Webhook Verification

Verify incoming webhook signatures in your receiver:

from scrapebadger.twitter.stream import verify_webhook_signature

@app.post("/webhook")
async def handle_webhook(request):
    signature = request.headers["x-scrapebadger-signature"]
    body = await request.body()
    if not verify_webhook_signature("your-secret", body, signature):
        return JSONResponse({"error": "Invalid signature"}, status_code=401)
    event = json.loads(body)
    # Process event...

Error Handling

The SDK provides specific exception types for different error scenarios:

from scrapebadger import (
    ScrapeBadger,
    ScrapeBadgerError,
    AuthenticationError,
    RateLimitError,
    InsufficientCreditsError,
    NotFoundError,
    ValidationError,
    ServerError,
)

async with ScrapeBadger(api_key="your-key") as client:
    try:
        user = await client.twitter.users.get_by_username("elonmusk")
    except AuthenticationError:
        print("Invalid API key")
    except RateLimitError as e:
        print(f"Rate limited. Retry after {e.retry_after} seconds")
        print(f"Limit: {e.limit}, Remaining: {e.remaining}")
    except InsufficientCreditsError:
        print("Out of credits!
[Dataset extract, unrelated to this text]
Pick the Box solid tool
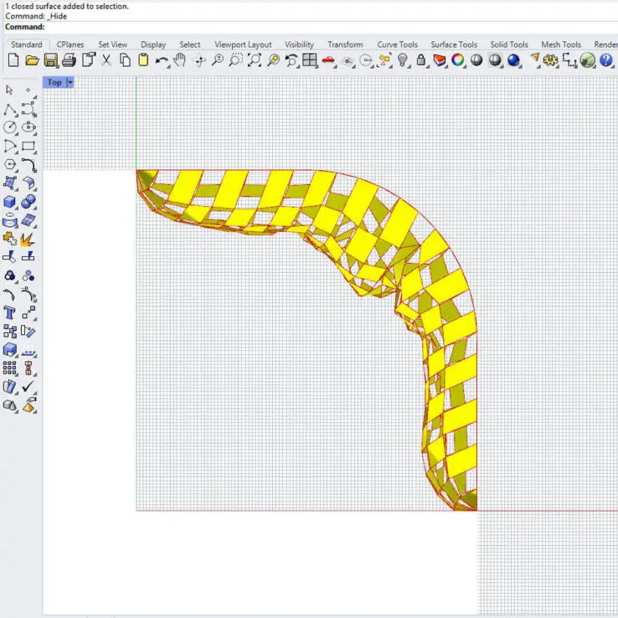This screenshot has width=618, height=618. coord(10,202)
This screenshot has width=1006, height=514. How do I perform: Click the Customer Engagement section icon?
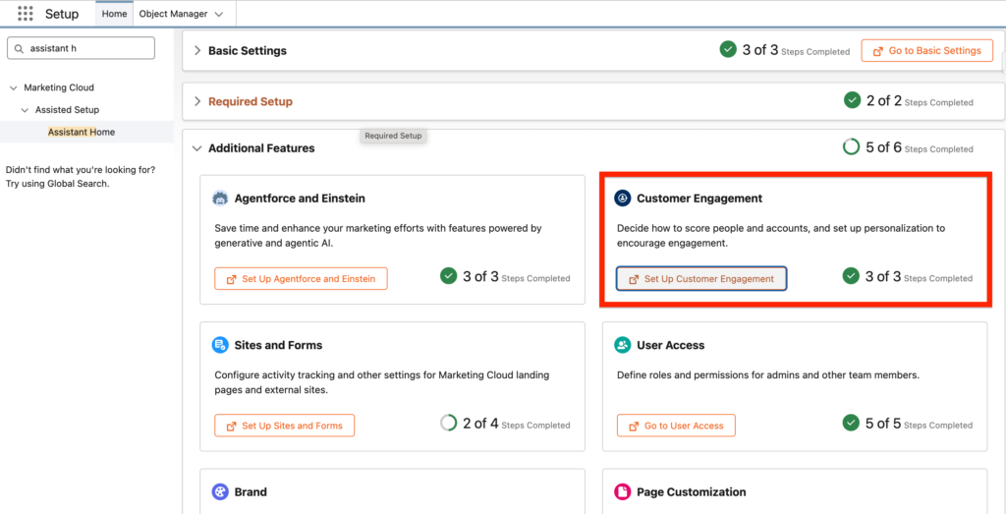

Purchase more at scrapebadger.com")
    except NotFoundError:
        print("User not found")
    except ValidationError as e:
        print(f"Invalid parameters: {e}")
    except ServerError:
        print("Server error, try again later")
    except ScrapeBadgerError as e:
        print(f"API error: {e}")

Configuration

Custom Timeout and Retries

from scrapebadger import ScrapeBadger

client = ScrapeBadger(
    api_key="your-key",
    timeout=120.0,      # Request timeout in seconds (default: 300)
    max_retries=5,      # Retry attempts (default: 10)
)

Advanced Configuration

from scrapebadger import ScrapeBadger
from scrapebadger._internal import ClientConfig

config = ClientConfig(
    api_key="your-key",
    base_url="https://scrapebadger.com",
    timeout=300.0,
    connect_timeout=10.0,
    max_retries=10,
    retry_on_status=(502, 503, 504),
    headers={"X-Custom-Header": "value"},
)

client = ScrapeBadger(config=config)

Retry Behavior

The SDK automatically retries requests that fail with 502, 503, or 504 status codes using exponential backoff (1s, 2s, 4s, 8s, ...). Each retry logs a warning:

⚠ 503 Service Unavailable — retrying in 4s (attempt 3/10)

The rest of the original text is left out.